Some Next Steps

More Questions

There are 2 questions to solve (one easy and one hard):

  • The easy one is doing constraint optimization on model-free algorithm families.
  • The hard one is to reformulate this problem theoritically.

  • Harder question to solve:

    • Can I bake in the idea of having a world model into the algorithm itself, not just using networks. There is a theoritical perspective from EM, and then there is a practical perspective of how can we do it from constraint optimization. Here is a few question that I want to answer

    • We need to change the fundamental constrained optimization's formulation from MOMPO. What if I say \(q\) distribution not as a action distribution (in MOMPO) but a latent distribution in the VAE (representing the model of the environment), then we add KL as a constraint on the VAE latent distribtion at each iteration, gradually constructing \(q\). Can we still derive an ELBO for it (new MinMax Lagrangian duality optimization problem).

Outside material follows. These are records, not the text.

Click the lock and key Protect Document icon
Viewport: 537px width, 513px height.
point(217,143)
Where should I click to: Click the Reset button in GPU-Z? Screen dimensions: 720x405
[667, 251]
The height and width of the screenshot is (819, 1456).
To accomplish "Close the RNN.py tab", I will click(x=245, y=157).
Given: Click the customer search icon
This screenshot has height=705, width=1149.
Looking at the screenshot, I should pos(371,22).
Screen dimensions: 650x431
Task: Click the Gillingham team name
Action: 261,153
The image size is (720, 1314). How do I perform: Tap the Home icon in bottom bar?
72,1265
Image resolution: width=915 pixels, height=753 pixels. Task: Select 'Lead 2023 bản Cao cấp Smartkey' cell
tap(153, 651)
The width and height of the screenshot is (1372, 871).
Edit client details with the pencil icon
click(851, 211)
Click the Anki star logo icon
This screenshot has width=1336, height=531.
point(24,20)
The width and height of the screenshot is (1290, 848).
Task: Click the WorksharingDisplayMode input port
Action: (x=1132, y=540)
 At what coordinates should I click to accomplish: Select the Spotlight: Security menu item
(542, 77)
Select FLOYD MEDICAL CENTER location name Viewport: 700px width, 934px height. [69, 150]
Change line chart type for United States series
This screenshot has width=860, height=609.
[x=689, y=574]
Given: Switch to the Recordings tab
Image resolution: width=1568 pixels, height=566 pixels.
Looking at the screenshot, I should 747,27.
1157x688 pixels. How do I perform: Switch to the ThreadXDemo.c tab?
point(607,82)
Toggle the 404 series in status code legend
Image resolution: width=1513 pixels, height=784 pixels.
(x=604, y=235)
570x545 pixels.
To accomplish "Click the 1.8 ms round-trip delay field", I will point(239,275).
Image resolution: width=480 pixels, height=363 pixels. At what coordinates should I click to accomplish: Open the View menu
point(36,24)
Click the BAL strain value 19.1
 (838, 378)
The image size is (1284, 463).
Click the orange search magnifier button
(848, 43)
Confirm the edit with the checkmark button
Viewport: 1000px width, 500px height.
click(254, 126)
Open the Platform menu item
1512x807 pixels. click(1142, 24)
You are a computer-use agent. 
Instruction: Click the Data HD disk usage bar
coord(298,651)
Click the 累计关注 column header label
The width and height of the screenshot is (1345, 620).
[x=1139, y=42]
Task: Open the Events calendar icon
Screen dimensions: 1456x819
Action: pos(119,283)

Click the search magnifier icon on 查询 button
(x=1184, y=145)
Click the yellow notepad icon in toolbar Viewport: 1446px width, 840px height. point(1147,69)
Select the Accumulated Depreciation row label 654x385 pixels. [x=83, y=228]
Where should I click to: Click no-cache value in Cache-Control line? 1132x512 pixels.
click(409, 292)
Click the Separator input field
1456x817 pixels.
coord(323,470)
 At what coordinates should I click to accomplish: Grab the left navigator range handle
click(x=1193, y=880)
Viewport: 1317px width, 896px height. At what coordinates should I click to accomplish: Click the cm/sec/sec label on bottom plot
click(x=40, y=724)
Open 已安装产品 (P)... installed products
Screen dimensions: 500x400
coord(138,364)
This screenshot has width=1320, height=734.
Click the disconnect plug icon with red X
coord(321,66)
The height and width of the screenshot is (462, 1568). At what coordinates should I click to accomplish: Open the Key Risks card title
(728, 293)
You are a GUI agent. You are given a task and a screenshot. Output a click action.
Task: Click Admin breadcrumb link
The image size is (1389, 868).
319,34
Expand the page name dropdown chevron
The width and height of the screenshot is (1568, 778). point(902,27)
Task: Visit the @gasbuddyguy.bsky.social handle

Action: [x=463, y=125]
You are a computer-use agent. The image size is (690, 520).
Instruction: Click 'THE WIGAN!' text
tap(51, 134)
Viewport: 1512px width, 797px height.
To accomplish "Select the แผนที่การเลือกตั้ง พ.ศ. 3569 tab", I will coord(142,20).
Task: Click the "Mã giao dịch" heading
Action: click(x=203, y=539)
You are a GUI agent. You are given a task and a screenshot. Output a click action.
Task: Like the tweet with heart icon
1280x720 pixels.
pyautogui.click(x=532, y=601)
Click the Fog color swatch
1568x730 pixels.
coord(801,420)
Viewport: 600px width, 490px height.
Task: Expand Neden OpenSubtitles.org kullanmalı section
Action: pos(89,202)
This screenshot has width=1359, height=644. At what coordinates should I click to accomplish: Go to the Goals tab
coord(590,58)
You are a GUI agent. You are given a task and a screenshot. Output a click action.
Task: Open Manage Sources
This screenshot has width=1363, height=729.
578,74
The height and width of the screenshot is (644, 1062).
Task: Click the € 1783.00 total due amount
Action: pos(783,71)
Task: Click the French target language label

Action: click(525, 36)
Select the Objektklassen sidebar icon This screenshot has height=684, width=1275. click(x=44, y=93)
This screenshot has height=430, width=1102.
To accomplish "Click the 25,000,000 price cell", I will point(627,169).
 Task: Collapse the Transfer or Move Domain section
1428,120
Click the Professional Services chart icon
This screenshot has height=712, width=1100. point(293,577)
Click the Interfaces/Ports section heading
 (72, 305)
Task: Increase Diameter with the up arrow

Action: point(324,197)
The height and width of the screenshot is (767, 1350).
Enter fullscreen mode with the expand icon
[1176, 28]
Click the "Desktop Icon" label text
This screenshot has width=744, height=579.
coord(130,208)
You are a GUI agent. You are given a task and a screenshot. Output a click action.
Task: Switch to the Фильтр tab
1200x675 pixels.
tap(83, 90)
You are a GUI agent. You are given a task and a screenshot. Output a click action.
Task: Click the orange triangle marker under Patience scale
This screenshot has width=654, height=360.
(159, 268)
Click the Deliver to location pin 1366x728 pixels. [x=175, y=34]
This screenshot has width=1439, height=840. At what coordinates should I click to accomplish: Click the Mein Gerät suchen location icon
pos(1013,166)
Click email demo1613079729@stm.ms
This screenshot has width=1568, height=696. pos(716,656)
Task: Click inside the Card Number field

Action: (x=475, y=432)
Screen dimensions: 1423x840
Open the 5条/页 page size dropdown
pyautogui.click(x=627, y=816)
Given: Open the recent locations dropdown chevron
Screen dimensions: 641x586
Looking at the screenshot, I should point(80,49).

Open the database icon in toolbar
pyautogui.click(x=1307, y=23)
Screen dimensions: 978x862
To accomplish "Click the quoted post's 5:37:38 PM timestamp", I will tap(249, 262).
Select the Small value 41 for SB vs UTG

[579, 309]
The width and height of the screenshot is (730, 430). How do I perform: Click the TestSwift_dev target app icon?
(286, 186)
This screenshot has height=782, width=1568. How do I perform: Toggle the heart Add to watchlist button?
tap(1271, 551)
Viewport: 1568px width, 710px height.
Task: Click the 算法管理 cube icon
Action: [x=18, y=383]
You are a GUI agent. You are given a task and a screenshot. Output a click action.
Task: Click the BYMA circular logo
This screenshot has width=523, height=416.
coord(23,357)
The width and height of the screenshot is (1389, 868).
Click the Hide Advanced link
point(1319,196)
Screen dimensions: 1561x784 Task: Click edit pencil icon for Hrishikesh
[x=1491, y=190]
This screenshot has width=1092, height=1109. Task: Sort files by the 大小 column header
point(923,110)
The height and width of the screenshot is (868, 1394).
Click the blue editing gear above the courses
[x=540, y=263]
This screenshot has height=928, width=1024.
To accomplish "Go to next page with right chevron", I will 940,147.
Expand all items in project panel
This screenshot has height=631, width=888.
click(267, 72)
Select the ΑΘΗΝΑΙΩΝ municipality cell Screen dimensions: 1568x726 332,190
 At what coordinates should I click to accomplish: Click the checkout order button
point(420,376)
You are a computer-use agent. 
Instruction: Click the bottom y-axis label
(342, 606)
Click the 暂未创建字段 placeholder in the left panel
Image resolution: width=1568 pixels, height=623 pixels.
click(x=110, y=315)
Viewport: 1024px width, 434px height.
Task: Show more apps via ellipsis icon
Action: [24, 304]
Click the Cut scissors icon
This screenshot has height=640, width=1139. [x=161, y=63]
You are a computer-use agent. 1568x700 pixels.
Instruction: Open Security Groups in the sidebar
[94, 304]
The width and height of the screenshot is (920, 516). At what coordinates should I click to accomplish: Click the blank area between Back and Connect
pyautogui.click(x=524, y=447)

    • Need to revise the mathamatical formulation. Attempt to derive from MOMPO here

  • Biologically related questions

    • Does establishing a world model, similar to the Cerebellum's function, facilitate motor action execution by providing a motor plan derived from previous motor control experiences for additional guidance (compare to pure sensory feedback like in model-free RL)? Moreover, can this new motor learning process be incorporated into the GDP for future motor controls?
    • See if such biologically inspired strategy (mechanistic insight) improves performance.
    • See if the Forward Model would resemble functionality and behavior of the cerebellum (for example, showing gradual learning of new motor skills).
  • With an change of the understanding for the rules of the world, can the algorithm still find a sub-optimal point in this training world such that it works still fine or even better than solely one-world-model trained agent in the other world?

Code Base & Experiments:

Implementation notes in here. We need to consider what phenomenon we would see when our idea actually works? Need a good testing paradigm.

  • Easier and easier to learn new things? The model should develope an intuition of the enviornment and learn better when seeing similar environment? Learning a combined skill set from previous experiences of smaller skills that can be transferable should be easier?
  • Being able to transfer back and have memory retention?